En 2015, Sion SONO est devenu l'un des réalisateurs contemporains les plus populaires du Japon, si ce n'est le plus populaire. Avec pas moins de quatre films à l'affiche, un téléfilm, un film direct-to-DVD et presque autant de projets en développement, son nom est partout et sur toutes les lèvres. Au milieu de plusieurs films de commande, SONO signe avec Love & Peace un de ses films les plus personnels, véritable introspection de la part d'un cinéaste passé des tournages guérillas au sommet du box-office.
Love & Peace nous invite à suivre les aventures grandiloquentes de Ryoichi, éternel perdant au quotidien morose, humilié par ses collègues, risée du monde entier, et rock-star dans l'âme. Alors qu'il se lie d'amitié avec une tortue qu'il a décidé d'adopter, il est rapidement contraint de l'abandonner. Du plus profond de son désespoir, Ryoichi trouvera la force de réaliser ses rêves de grandeur, avec l'espoir de retrouver sa chère tortue, qui, de son côté, va mystérieusement faire de même…

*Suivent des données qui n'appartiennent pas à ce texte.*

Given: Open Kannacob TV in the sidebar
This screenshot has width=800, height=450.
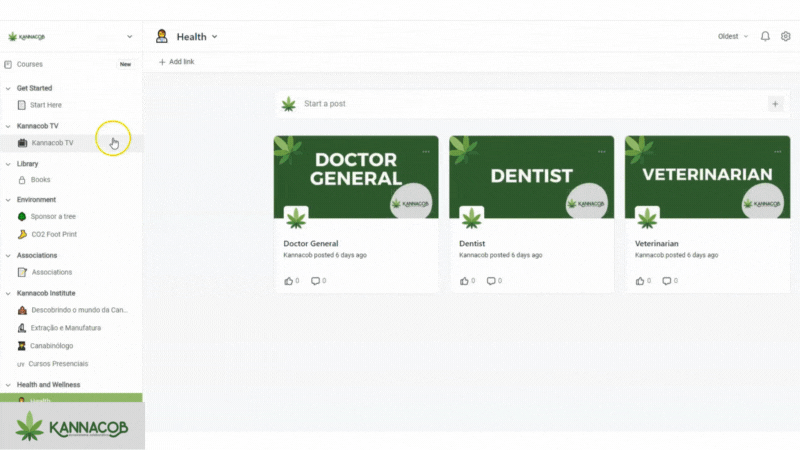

À l'instar de son réalisateur devenu trop grand trop vite, Love & Peace nous raconte l'histoire de ce loser devenu rock-star et de cette tortue devenue kaijū. À travers ce film, Sion SONO fait le point sur sa carrière et règle ses comptes, bardant le film d'auto-références. On peut ainsi entendre dans la bande-son les thèmes de Strange Circus et de Noriko's Dinner Table, tous deux sortis en 2005, dix ans avant Love & Peace. On retrouve également les costumes tirés de The Land Of Hope (2012) ou encore la fameuse chanson de Why Don't You Play In Hell? (2013) réinterprétée par le groupe Revolution Q qui accompagne Ryoichi dans le film, et qui n'est autre que le projet musical de Sion SONO.
Étant devenu un des réalisateurs les plus en vogue du Japon, il convient de se demander si Sion SONO ne va pas perdre sa verve et la rage de son cinéma au profit de projets commerciaux. À la vue de son prochain projet personnel annoncé – The Whispering Star – on peut être soulagé de voir que le réalisateur n'a pas dit son dernier mot et que son cinéma continuera de mériter sa réputation sulfureuse.
Ainsi, même Love & Peace, sous ses airs de comédie familiale, ne fait pas dans la dentelle. Après une ouverture caustique critiquant ouvertement l'aveuglement du peuple japonais vis-à-vis du gouvernement, des Jeux Olympiques de 2020 et de l'Histoire de l'archipel, Sion SONO n'hésite pas à nommer cette tortue géante, idole populaire aimée de tous, Pikadon (surnom donné à la bombe atomique).
Alors qu'il s'était dans ses films illustré comme un fervent défenseur de la jeunesse, Sion SONO l'accable aujourd'hui avec des phrases acides ; "Je ne sais pas qui a bombardé le Japon en 1945 ; mais sûrement pas les États-Unis, ce sont nos amis.".
Sous la comédie, le second niveau de lecture du film en fait un véritable pacifiste et anti-nucléaire.
Love & Peace est servi par un casting de qualité composé d'habitués des films de Sion SONO. On retrouve ainsi dans le rôle principal Hiroki HASEGAWA, déjà vu dans Why Don't You Play In Hell ?, qui illumine le film d'une incroyable performance, faisant de Ryoichi un personnage aux facettes multiples.
On peut également noter les présences de Makita Sports (Minna Esper Dayo, The Virgin Psychics) Tōru TEZUKA (Himizu), Eita OKUNO (Tokyo Tribe) ou encore Motoki FUKAMI, qui a participé à plusieurs films de SONO depuis Hazard (2005).
Enfin, il convient de noter les cameos d'Erina MANO, actrice récurrente des films de Sion SONO depuis sa participation à Minna Esper Dayo (2013) et surtout de Megumi KAGURAZAKA, muse de SONO depuis Guilty Of Romance (2011) et épouse du réalisateur, filmée dans un touchant rôle de mère.
Avec son exercice de style en grand écart, entre comédie familiale et film de kaijū, et son double niveau de lecture, Love & Peace s'inscrit dans la filmographie de Sion SONO comme son long-métrage le plus fouillé et en fait un film qui parvient à concilier l'exigence d'un cinéma d'auteur et la légèreté d'un film grand public, pour tous les âges.